California is an at-will state. This means an employee who does not have an employment contract stating otherwise may be fired with or without cause at any time. Similarly, an employee may resign with or without cause at any time. However, when an employee is fired, terminated or laid off there are often reasons which cause the termination which are illegal and the employee has rights. This may also be the case when an employee is forced to quit.
There are many common scenarios that are used to guise the real termination reason. Wrongful termination can happen in many ways. Some examples include:
- An otherwise good employee reports an on the job accident to seek medical attention or make a workers’ compensation claim and is subsequently fired.
- An older employee is asked to train his or her replacement and soon there after the company conveniently starts nit picking at the older employee’s performance as a pretext to firing him or her.
- An employee returns from pregnancy leave to learn her job was “eliminated.”
- An employee reports harassment or discrimination and is subsequently fired.
- An employee seeks an accommodation due to a disability or injury and is soon thereafter terminated.
- An employee refuses to work on the Sabbath for religious reasons and is fired.
These are just a few examples. Generally an employer cannot terminate an employee for complaining or reporting illegal conduct, harassment, or discrimination. An employee may not typically be fired due to a protected characteristic, such as age, gender, religion, national origin, pregnancy, sexual preference, disability or sexual identity. An employee cannot be fired or retaliated against for reporting dangerous conditions, patient care issues, and immoral conduct. Employers are sophisticated and often hide their wrongful termination by creating reports, PIPs, and evaluations supporting a downturn in employee performance. Other times employers make the employment environment so unbearable that the employee is forced to quit. This too is a termination; it is called constructive discharge.

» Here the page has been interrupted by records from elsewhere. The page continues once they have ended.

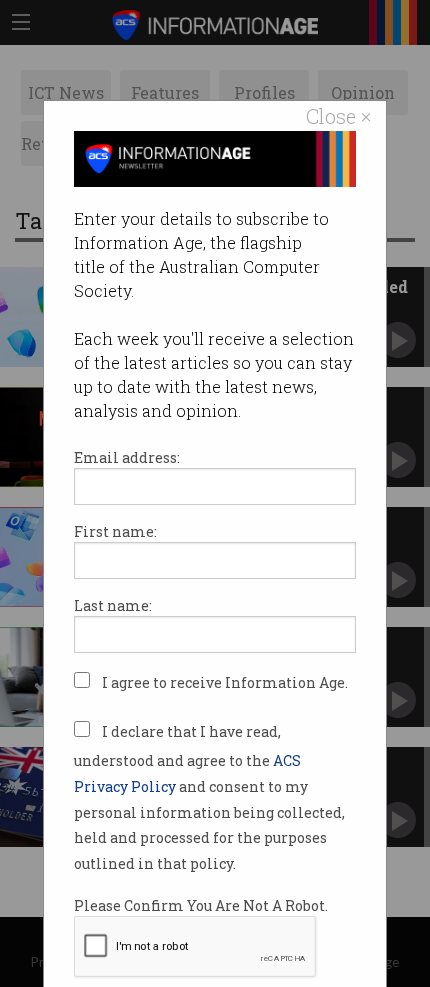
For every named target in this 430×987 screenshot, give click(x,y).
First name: (115, 531)
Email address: (127, 457)
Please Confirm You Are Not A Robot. (201, 905)
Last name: (113, 605)
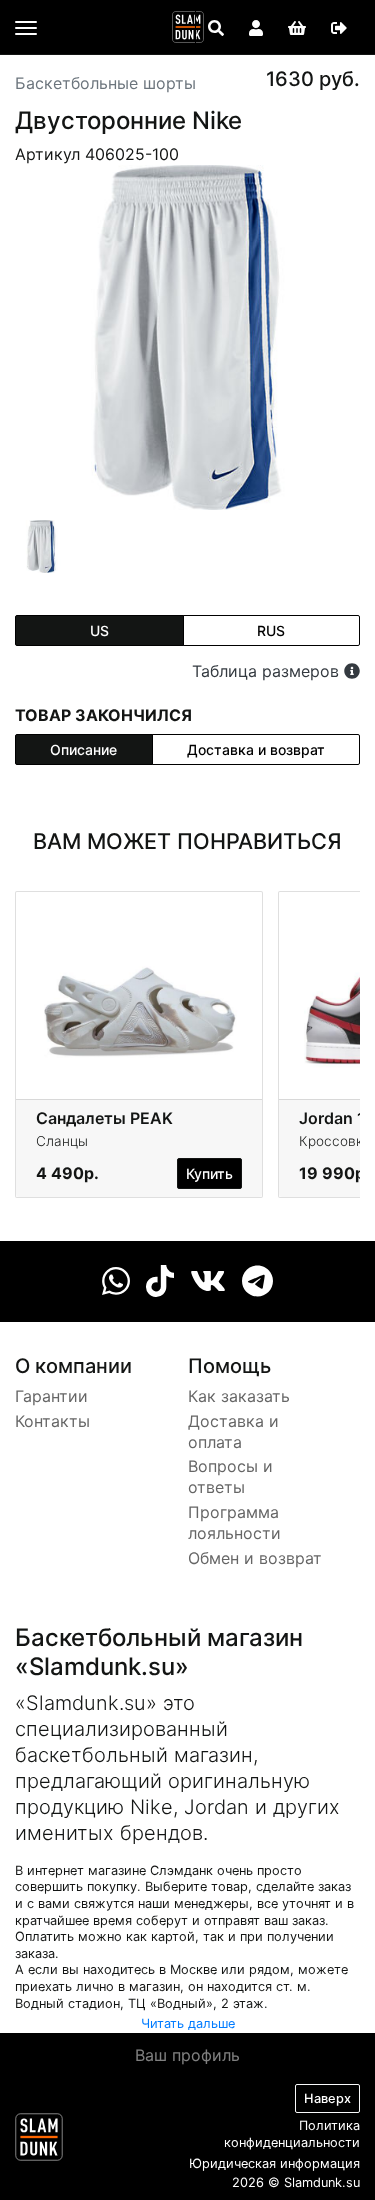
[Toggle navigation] (26, 28)
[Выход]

At Bitton & Associates we understand that wrongful termination cases involve a deep dive into the facts surrounding the termination, retaliation, or constructive discharge. Employees have rights and we fight for those rights to seek reinstatement, back pay, future pay (for the reasonable time it should take to find a new job), reimbursement of expenses, unpaid wages, unpaid bonuses, unused vacation, emotional distress damages and other damages the employee sustains.